The draft guidelines are extremely comprehensive, but lengthy. The length and structure make it extremely difficult to identify the essential or critical components and recommendations.

It would help if all essential elements and recommendations were in the main body of the document and if the appendices were utilized to provide additional explanation (i.e., to supplement the main text). In addition, an executive summary with recommendations would be extremely helpful.

  • QuantiFERON and other assays

Given the recent licensure of the QuantiFERON-Gold whole-blood assay, the final guidelines should include updated recommendations for the use of this test. The QFT-Gold has the potential to be extremely useful in differentiating between prior exposure/infection with BCG/other atypical mycobacteria and M. tuberculosis.

In addition, it may be helpful to add a statement reflecting the future option to use newer tests/ technology when licensed and recommended by the CDC since third generation QFT and other tests are under development, evaluation and/or review.

The recommendations in tables and text need to address the use of the QFT in follow-up of unprotected exposures. If baseline TB screening has been performed using the QFT, the follow-up post-exposure testing also should be performed with a QFT. Otherwise, if a TB skin test (TST) is the only post-exposure test option, the interpretation of the results will be complicated further by attempting to correlate two different test methods. These difficulties will be complicated additionally by potential boosting if two TSTs are needed post-exposure.

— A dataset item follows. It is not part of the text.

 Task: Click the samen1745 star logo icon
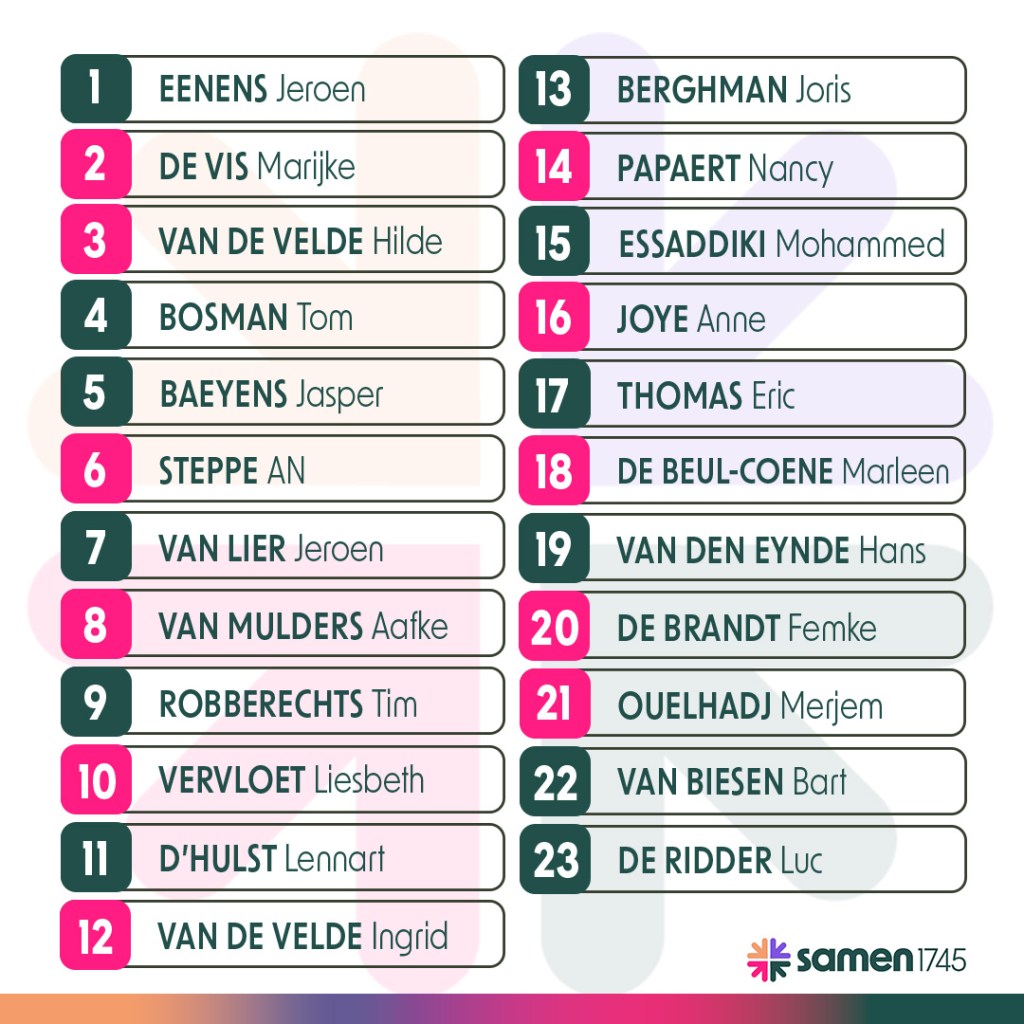[x=768, y=960]
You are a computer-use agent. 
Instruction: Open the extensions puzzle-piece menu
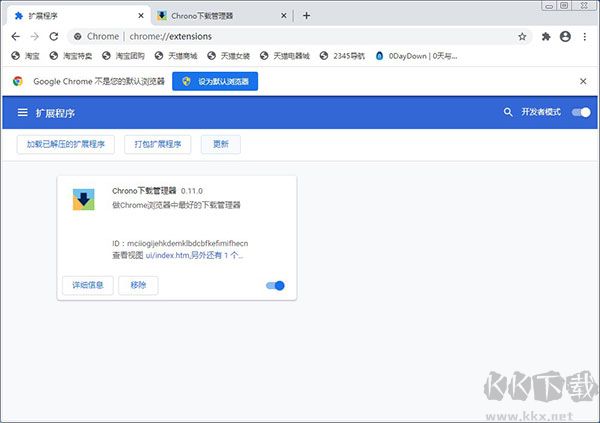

  • "Airborne" terminology

For consistency with the previous and current working draft of the CDC Guideline to Prevent Transmission of Infectious Agents in Healthcare Settings, the term "Airborne Precautions" should be used instead of "Airborne Infection Isolation."

Both documents will use the term "Airborne Infection Isolation Room (AIIR)" to describe the appropriate room placement for patients on airborne precautions. This can be corroborated with guideline authors on the Healthcare Infection Control Practices Advisory Committee or in the Division of Healthcare Quality Promotion.

  • Emergency departments and risk classification

Low-risk facilities may have medium risk emergency departments, depending upon community risks and availability of resources. The emergency department/urgent care center should be separated from the rest of the facility in determining the risk classification and also in development of control measures.

For example, a facility may not admit suspected or confirmed TB patients, but they may be seen in the emergency department and, if admission is warranted, referred elsewhere.

  • References to OSHA requirements

The CDC guidelines should be based upon evidence, not on standards promulgated for general industry.

The historical paragraph regarding the proposed OSHA TB rule is not relevant to this document, does not provide added value, and may only confuse future readers.

OSHA only regulates private industry. In some states, but not all, there are public entities that regulate public practice settings, in other states, there are no requirements.

The regulations and requirements can differ for private and public industry settings and employers. Therefore, throughout this entire guidance document, policy and recommendations should not be based upon OSHA regulatory requirements as they may or may not be applicable.

Reference

1. Coffey CC, Lawrence RB, Zhuang Z, et al. Comparison of five methods for fit-testing N95 filtering-facepiece respirators. Appl Occup Environ Hyg 2002; 17(10):723-730.